New figures from the ONS released yesterday show that deaths in England and Wales are running 7.3% below the five-year average for the week ending April 30th. This is the eighth consecutive week that registered deaths have been below the five-year average.

While the UK’s winter epidemic has been over for some months now, Sweden, like much of the continent, has seen a spring wave.

ICUs have been busier in spring than they were in winter.

Maybe that’s because Sweden has been so slow in getting its vaccine programme rolled out.

Except, something doesn’t fit here. There was no corresponding surge in Covid deaths, which have been flat since March.

And overall deaths in the country have been running well below average for 11 weeks, since the beginning of February.

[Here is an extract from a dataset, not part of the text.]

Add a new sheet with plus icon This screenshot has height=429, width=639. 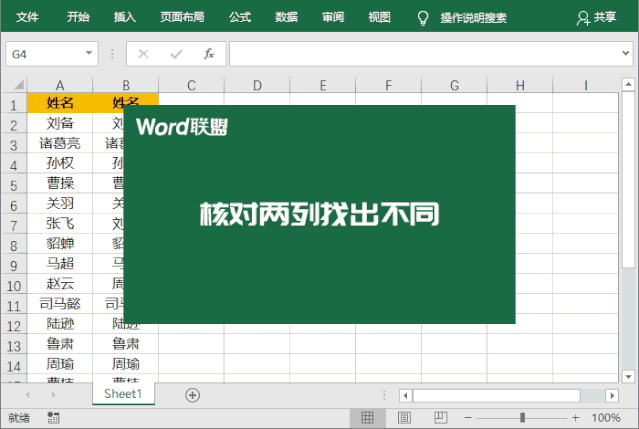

This suggests Sweden’s “spring wave” was largely a casedemic, with any real Covid killing those who were already approaching the end of their life.
In fact, deaths in 2021 in the no-lockdown country are now running overall about average for the year, and if the current trend continues 2021 could end up being a low mortality year.
The same is true of the U.K.. Despite a January Covid surge with considerable excess mortality that led the Government to be ultra-cautious about lifting restrictions, the Institute and Faculty of Actuaries mortality monitor says the UK’s cumulative standardised mortality rate (taking into account the size and age of the population) is running only 1.6% ahead of the five year average. This suggests many of the extra winter deaths were just deaths that were due to happen this year brought forward a few months.

Now who was it who said there wasn’t going to be a second wave, only the seasonal ripple of an endemic virus?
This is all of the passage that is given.